Consigne 1 —
Relevez, dans le texte ci-dessous sur la prévention du VIH par antirétroviral, toutes les catégories de personnes pour lesquelles les experts américains recommandent la commercialisation de ce médicament.
Consigne 2 —
Poursuivez le texte sur la prévention du VIH par antirétroviral à partir de sa dernière phrase.

Texte fourni —
************

Un groupe d’experts américains vient de rendre sa recommandation sur l’utilisation par les personnes séronégatives d’un antirétroviral en prévention de la transmission sexuelle du VIH : il devrait être commercialisé dans cette indication pour les homosexuels masculins séronégatifs, pour les partenaires hétérosexuels séronégatifs de personnes séropositives et pour toutes les personnes risquant d’être infectées en raison de leurs activités sexuelles.
En France, l’essai IPERGAY se base sur une telle technique appelée PrEP et a commencé à recruter ses premiers volontaires en janvier 2012. L’essai ne produira de résultats que dans quelques années[[www.ipergay.fr]]. Le Conseil National du Sida et le groupe d’experts français ont planché sur la question de la place de cette technique de prévention à la demande de la Direction Générale de la Santé. Leurs analyses qui devraient être publiques prochainement, ne sont pas aussi téméraires que les experts américains.

************

Liste fournie —
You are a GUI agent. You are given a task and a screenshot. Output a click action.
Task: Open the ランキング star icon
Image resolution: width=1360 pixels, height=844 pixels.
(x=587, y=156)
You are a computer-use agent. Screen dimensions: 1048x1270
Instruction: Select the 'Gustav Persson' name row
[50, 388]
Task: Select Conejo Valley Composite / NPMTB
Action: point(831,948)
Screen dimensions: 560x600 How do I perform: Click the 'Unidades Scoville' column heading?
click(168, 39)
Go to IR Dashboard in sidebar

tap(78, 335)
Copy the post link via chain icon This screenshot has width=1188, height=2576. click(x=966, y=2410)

************

Réponse attendue 1 —
- les homosexuels masculins séronégatifs
- les partenaires hétérosexuels séronégatifs de personnes séropositives
- toutes les personnes risquant d’être infectées en raison de leurs activités sexuelles

Réponse attendue 2 —
Pourquoi les Etats-Unis précipitent-ils une telle décision ? Parce que la puissance des lobbys de l’industrie pharmaceutique est telle qu’ils ne veulent pas attendre plus longtemps pour transformer cette piste encore incertaine en manne économique avant que de meilleures solutions la détrônent.
Les résultats scientifiques actuels sont-ils suffisants ? Le principal résultat, celui de l’essai iPrEx rendu en 2011, annonce une réduction du risque de transmission chez des homosexuels masculins et trans’ (homme vers femme) de 44% avec un intervalle de confiance allant de 15% à 63%, indiquant que la reproductibilité de ce résultat est incertaine . En effet, prendre régulièrement des antirétroviraux pour se protéger lorsqu’on est séronégatif n’a rien d’évident. Dans l’hypothèse même où la contrainte apparaitrait moins lourde que l’utilisation du préservatif, les effets indésirables sont là pour rappeler qu’il ne s’agit pas de simples bonbons. Par ailleurs, les analyses complémentaires ont montré que l’observance des conditions du traitement doit être très stricte pour en attendre des effets. Comment imaginer que les résultats obtenus grâce à un encadrement organisé des participants aux recherches puissent s’améliorer dans la « vraie vie » ?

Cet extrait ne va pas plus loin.